--- DESCRIPTION OF THE TASK ---
Write the data below out again in full, exactly as shown.

--- MATERIAL SUPPLIED ---
○ ○ ○ ○

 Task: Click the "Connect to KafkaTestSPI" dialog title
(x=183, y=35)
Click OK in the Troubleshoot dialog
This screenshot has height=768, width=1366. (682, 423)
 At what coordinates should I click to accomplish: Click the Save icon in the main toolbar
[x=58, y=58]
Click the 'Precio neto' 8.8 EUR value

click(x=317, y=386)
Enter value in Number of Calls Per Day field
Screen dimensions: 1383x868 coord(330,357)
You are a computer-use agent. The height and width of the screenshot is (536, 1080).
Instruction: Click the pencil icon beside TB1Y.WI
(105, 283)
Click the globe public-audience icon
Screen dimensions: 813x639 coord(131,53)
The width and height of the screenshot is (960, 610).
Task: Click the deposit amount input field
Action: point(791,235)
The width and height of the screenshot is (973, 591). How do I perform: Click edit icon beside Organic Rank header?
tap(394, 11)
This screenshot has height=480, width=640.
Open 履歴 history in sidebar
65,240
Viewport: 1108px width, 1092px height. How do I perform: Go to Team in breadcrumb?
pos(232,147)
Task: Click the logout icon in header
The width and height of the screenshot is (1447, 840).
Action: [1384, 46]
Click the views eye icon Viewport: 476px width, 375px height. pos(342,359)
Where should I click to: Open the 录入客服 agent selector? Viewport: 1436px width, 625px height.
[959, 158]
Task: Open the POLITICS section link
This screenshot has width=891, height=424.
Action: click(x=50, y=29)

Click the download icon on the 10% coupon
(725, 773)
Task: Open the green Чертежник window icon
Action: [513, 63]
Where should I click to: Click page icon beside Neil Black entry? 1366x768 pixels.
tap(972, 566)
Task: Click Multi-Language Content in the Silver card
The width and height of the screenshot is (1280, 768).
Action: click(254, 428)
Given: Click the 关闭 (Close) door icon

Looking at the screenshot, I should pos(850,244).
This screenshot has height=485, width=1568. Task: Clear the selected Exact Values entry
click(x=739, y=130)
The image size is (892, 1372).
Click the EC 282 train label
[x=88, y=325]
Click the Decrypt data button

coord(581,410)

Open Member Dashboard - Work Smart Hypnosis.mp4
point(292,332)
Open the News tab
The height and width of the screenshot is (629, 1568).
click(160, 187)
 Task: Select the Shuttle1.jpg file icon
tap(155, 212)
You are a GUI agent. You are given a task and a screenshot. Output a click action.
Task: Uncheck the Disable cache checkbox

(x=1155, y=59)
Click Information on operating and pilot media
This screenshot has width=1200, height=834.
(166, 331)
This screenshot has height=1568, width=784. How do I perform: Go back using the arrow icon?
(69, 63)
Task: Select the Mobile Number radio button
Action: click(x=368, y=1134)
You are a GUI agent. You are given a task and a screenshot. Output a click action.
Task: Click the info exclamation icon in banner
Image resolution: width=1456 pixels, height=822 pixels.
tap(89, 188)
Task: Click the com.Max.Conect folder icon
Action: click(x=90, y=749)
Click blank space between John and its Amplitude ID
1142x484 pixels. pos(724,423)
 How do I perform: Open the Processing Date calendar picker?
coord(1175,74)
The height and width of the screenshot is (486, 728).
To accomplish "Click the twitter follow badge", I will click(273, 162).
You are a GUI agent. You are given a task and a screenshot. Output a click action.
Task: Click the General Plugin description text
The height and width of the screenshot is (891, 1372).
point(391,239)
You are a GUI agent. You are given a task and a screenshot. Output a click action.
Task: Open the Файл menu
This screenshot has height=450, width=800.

○ ○ ○ ○

--- ANSWER AREA ---
 Task: Click the "Connect to KafkaTestSPI" dialog title
(x=183, y=35)
Click OK in the Troubleshoot dialog
This screenshot has height=768, width=1366. (682, 423)
 At what coordinates should I click to accomplish: Click the Save icon in the main toolbar
[x=58, y=58]
Click the 'Precio neto' 8.8 EUR value

click(x=317, y=386)
Enter value in Number of Calls Per Day field
Screen dimensions: 1383x868 coord(330,357)
You are a computer-use agent. The height and width of the screenshot is (536, 1080).
Instruction: Click the pencil icon beside TB1Y.WI
(105, 283)
Click the globe public-audience icon
Screen dimensions: 813x639 coord(131,53)
The width and height of the screenshot is (960, 610).
Task: Click the deposit amount input field
Action: point(791,235)
The width and height of the screenshot is (973, 591). How do I perform: Click edit icon beside Organic Rank header?
tap(394, 11)
This screenshot has height=480, width=640.
Open 履歴 history in sidebar
65,240
Viewport: 1108px width, 1092px height. How do I perform: Go to Team in breadcrumb?
pos(232,147)
Task: Click the logout icon in header
The width and height of the screenshot is (1447, 840).
Action: [1384, 46]
Click the views eye icon Viewport: 476px width, 375px height. pos(342,359)
Where should I click to: Open the 录入客服 agent selector? Viewport: 1436px width, 625px height.
[959, 158]
Task: Open the POLITICS section link
This screenshot has width=891, height=424.
Action: click(x=50, y=29)

Click the download icon on the 10% coupon
(725, 773)
Task: Open the green Чертежник window icon
Action: [513, 63]
Where should I click to: Click page icon beside Neil Black entry? 1366x768 pixels.
tap(972, 566)
Task: Click Multi-Language Content in the Silver card
The width and height of the screenshot is (1280, 768).
Action: click(254, 428)
Given: Click the 关闭 (Close) door icon

Looking at the screenshot, I should pos(850,244).
This screenshot has height=485, width=1568. Task: Clear the selected Exact Values entry
click(x=739, y=130)
The image size is (892, 1372).
Click the EC 282 train label
[x=88, y=325]
Click the Decrypt data button

coord(581,410)

Open Member Dashboard - Work Smart Hypnosis.mp4
point(292,332)
Open the News tab
The height and width of the screenshot is (629, 1568).
click(160, 187)
 Task: Select the Shuttle1.jpg file icon
tap(155, 212)
You are a GUI agent. You are given a task and a screenshot. Output a click action.
Task: Uncheck the Disable cache checkbox

(x=1155, y=59)
Click Information on operating and pilot media
This screenshot has width=1200, height=834.
(166, 331)
This screenshot has height=1568, width=784. How do I perform: Go back using the arrow icon?
(69, 63)
Task: Select the Mobile Number radio button
Action: click(x=368, y=1134)
You are a GUI agent. You are given a task and a screenshot. Output a click action.
Task: Click the info exclamation icon in banner
Image resolution: width=1456 pixels, height=822 pixels.
tap(89, 188)
Task: Click the com.Max.Conect folder icon
Action: click(x=90, y=749)
Click blank space between John and its Amplitude ID
1142x484 pixels. pos(724,423)
 How do I perform: Open the Processing Date calendar picker?
coord(1175,74)
The height and width of the screenshot is (486, 728).
To accomplish "Click the twitter follow badge", I will click(273, 162).
You are a GUI agent. You are given a task and a screenshot. Output a click action.
Task: Click the General Plugin description text
The height and width of the screenshot is (891, 1372).
point(391,239)
You are a GUI agent. You are given a task and a screenshot. Output a click action.
Task: Open the Файл menu
This screenshot has height=450, width=800.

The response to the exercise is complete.